Few people are true heroes to me; Tenzin Palmo is one. She is a Buddhist nun, born to a working class English family. She went to northern India, found her teacher, Khamtrul Rimpoche, lived six years as the only woman in a monastery. She was treated politely but never given the teachings and opportunities any lama was given. Then she went into the mountains and spent 12 years in a cave alone, meditating, buried alive by a blizzard [but dug herself out]. One day a policeman arrived to tell her she had overstayed her visa by three years and must leave within 72 hours.

She was faced then with a choice, to go back to retreat or to deal with the situation of other nuns and try to make changed in the heavy-handed patriarchal attitudes solidified by centuries of inequality. She chose the latter and decided to start a nunnery and to work on whatever front possible to acquire equality for women. She has worked to raise money while raising consciousnesses. she has built the nunnery. First a book was written that I found in a W.H. Smith Bookstore in Singapore Airport about five years ago. Now it has been made into movie with Tenzin Palmo walking and smiling, laughing and crying on screen. She is wonderful! She is SO alive and dedicated!! She is a hero if ever I've seen one.

The movie was at the Rubin Museum of Himalayan Art this afternoon. On this snowy and very cold day the audience was small. I wish it could have been much larger. Paradoxically outside the screening room is an exhibition of photographs from Inner Mongolia showing life as it is for the nomads of the far western steppe. The photographer emphasizes women and notes in more than one caption that the women are the ones who do the hard work and maintain the way of life. Always the inequality!

2 comments:

Anne said...

I've read the book but not seen the movie (I'd love to!),you're right, a real hero!

I once had a neighbour who was a Buddhist nun in Thailand for several years before she had to leave due to similar visa problems.
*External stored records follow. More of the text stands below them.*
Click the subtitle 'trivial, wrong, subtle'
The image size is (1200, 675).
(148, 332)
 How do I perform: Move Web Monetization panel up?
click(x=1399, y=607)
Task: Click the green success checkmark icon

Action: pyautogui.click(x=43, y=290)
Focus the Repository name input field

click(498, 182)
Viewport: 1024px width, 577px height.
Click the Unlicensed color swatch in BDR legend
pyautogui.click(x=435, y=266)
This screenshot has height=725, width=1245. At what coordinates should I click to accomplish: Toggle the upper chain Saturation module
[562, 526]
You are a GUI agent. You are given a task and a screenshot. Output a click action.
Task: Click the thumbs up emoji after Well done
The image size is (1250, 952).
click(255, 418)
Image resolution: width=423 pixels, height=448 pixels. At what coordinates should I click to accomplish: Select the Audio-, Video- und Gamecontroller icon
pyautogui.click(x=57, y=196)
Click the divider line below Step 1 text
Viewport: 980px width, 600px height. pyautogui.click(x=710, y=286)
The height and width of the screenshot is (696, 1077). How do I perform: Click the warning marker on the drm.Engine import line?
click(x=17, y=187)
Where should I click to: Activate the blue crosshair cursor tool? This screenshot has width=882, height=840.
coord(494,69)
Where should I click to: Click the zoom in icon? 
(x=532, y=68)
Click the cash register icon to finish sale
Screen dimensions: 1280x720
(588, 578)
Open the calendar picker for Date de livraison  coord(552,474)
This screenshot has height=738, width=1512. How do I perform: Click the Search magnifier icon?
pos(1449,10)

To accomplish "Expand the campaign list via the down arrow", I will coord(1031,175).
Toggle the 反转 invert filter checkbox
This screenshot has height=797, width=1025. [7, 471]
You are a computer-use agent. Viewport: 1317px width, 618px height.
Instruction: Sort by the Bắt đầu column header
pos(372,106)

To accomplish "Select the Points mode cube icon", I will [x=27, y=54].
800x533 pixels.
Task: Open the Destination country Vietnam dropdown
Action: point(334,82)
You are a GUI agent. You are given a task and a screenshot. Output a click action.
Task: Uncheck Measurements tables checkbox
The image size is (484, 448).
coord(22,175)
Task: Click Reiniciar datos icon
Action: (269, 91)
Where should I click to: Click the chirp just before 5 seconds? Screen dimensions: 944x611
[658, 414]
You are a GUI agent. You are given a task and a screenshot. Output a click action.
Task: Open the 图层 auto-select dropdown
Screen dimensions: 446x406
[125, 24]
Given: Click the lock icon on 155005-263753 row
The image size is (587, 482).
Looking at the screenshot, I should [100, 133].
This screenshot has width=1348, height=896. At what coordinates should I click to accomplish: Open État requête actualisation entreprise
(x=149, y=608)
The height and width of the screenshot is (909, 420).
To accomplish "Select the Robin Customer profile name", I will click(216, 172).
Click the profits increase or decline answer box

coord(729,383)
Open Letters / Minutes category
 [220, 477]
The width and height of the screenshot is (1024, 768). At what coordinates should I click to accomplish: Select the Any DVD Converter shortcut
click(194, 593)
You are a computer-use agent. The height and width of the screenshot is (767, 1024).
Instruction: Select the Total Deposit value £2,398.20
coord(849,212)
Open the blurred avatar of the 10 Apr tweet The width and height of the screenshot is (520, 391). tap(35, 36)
She said the nuns there were treated terribly, basically as servants to the monks.

I respect and admire Buddhism, but like every other major religion it has its weakness in the way it treats women. Fortunately that is changing, Tenzin Palmo has educated the Dalai Lama on the need for greater respect of women in Tibetan Buddhism.

June Calender said...

Anne, that's true as in a scene in the movie -- the DL is sympathetic but plays the "that's not my branch, and I have no power, I'm a simple monk." He stalls and does nothing. She continues the struggle. As we see in various Christian groups, progress is slow but it comes by bits and pieces.